• EXERCISE DIRECTIONS:
Continue the abstract on augmentation cystoplasty for ketamine-related bladder contractures, starting right after its last sentence.

• DOCUMENT PASSAGE:
- Opening Delimiter -

Objective: To evaluate the outcomes of augmentation cystoplasty in patients with bladder contractures secondary to chronic ketamine abuse.
Method: Patients who had received augmentation cystoplasty to treat ketamine-related bladder contractures in two hospitals in our region were reviewed retrospectively. Their history of ketamine consumption, presenting symptoms, history of treatment, surgical information and post-operative conditions were retrieved from clinical records and then summarized.
Results: Between 2006 and 2011, four patients (three women and one man), aged 21-30 years (mean 27 years), underwent augmentation cystoplasty for ketamine-related bladder contractures. The duration of ketamine consumption ranged from 3 to 15 years, and all four patients resumed ketamine consumption after surgery. The mean maximal baseline and post-operative bladder capacity was 37.5 cc (range 25-50 cc) and up to 400-500 cc, respectively. Three patients experienced a further deterioration in renal function that was secondary to new-onset ureteral strictures in two cases and to sepsis in the other. At the time of the last follow-up, three patients could void spontaneously and one required regular intermittent catheterization.

- Closing Delimiter -

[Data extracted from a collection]

- Opening Delimiter -

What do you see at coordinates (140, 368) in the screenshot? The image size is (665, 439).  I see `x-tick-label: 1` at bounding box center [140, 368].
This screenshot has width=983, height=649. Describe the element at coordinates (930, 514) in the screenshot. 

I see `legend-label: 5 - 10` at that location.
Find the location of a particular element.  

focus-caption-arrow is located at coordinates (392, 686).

- Closing Delimiter -

• EXERCISE RESULT:
Conclusion: Ketamine cystitis is an emerging medical condition that requires a multi-disciplinary approach to manage the patients. Simple surgical management of the physical component of the contracted bladder may produce only suboptimal results, and could even cause further problems in some patients. The importance of compliance with post-operative care and abstinence from drug use should be stressed to the patients before surgery. In view of the high complication rate, the option of a simple ileal conduit should also be discussed prior to surgical intervention.